■ **PROBLEM TO WORK ON**
For this exercise, output exactly the lines from the opening line of the listing through the line with "The width and", skipping pictures.

== DATA FOR PROCESSING

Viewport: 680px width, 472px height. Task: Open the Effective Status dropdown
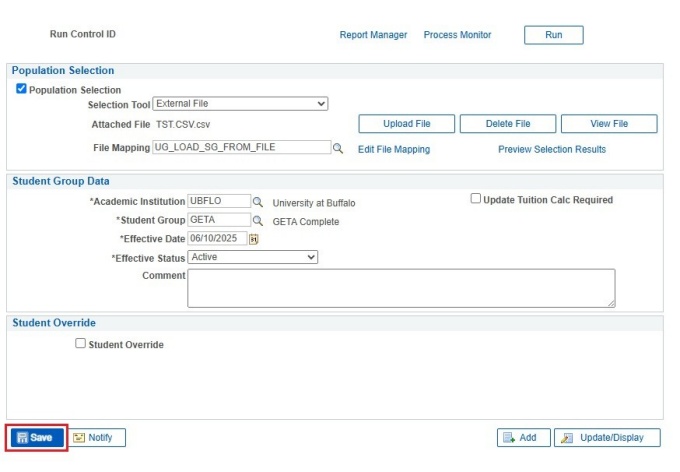click(253, 257)
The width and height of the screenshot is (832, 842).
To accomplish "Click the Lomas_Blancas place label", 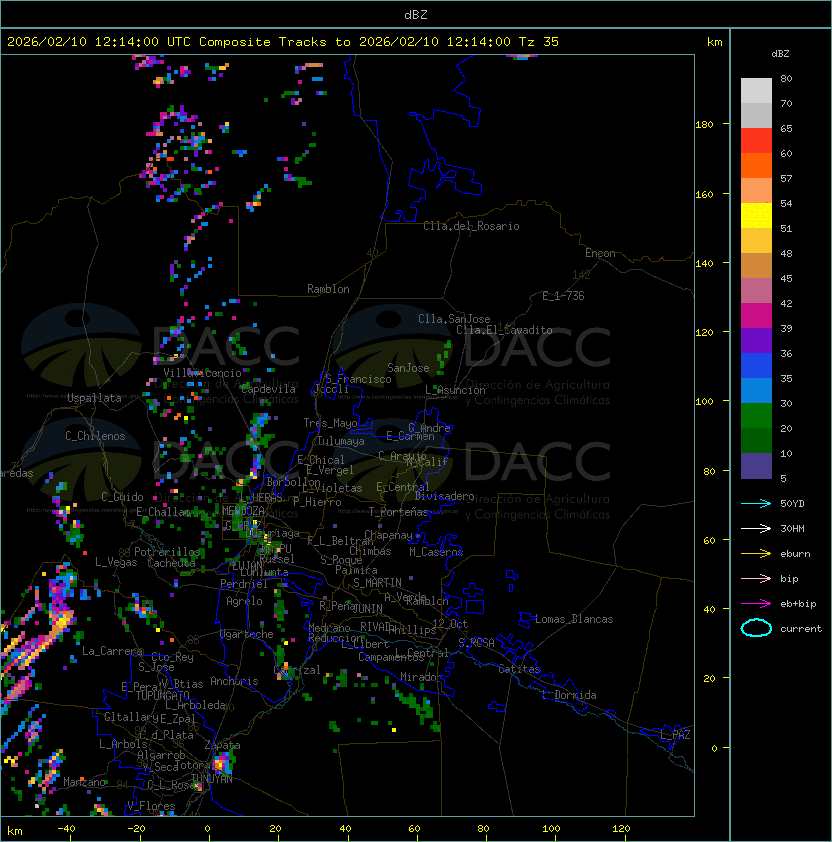I will (x=574, y=619).
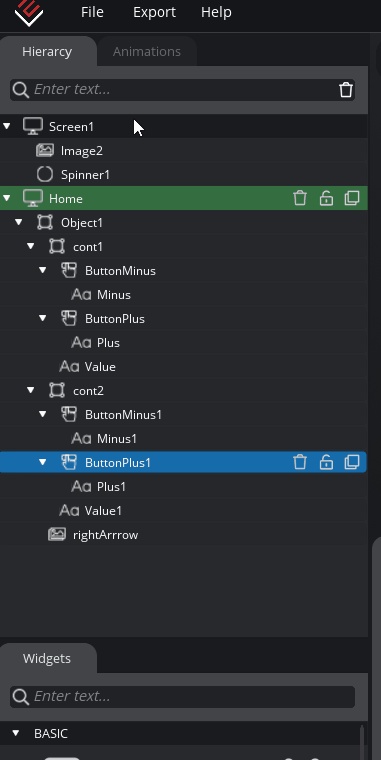This screenshot has height=760, width=381.
Task: Click the Image2 image icon
Action: pos(45,150)
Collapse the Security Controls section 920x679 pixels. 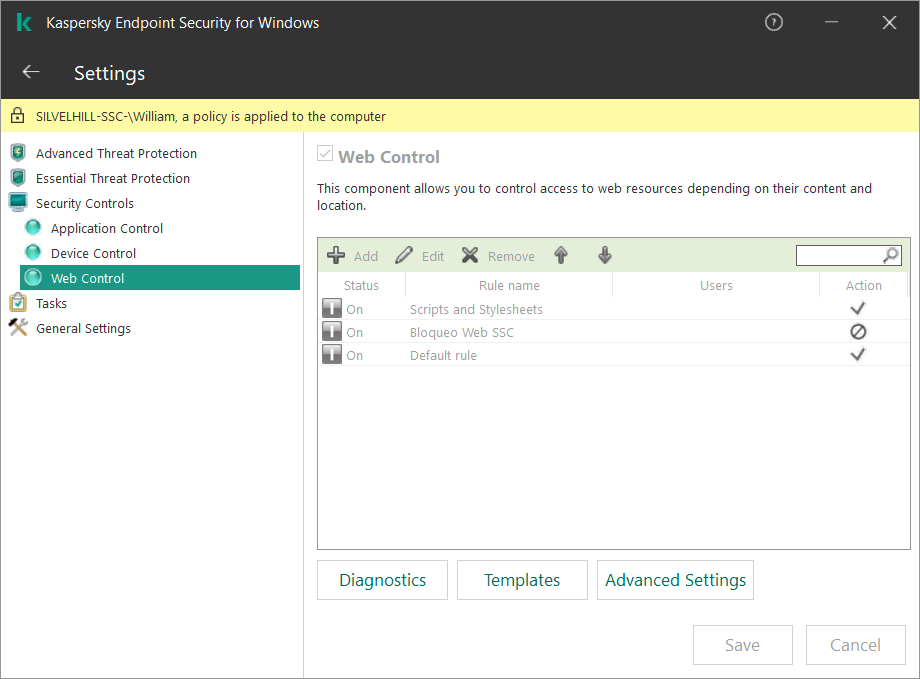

====

■ **ANSWER SPACE**
Viewport: 680px width, 472px height. Task: Open the Effective Status dropdown
click(253, 257)
The width and height of the screenshot is (832, 842).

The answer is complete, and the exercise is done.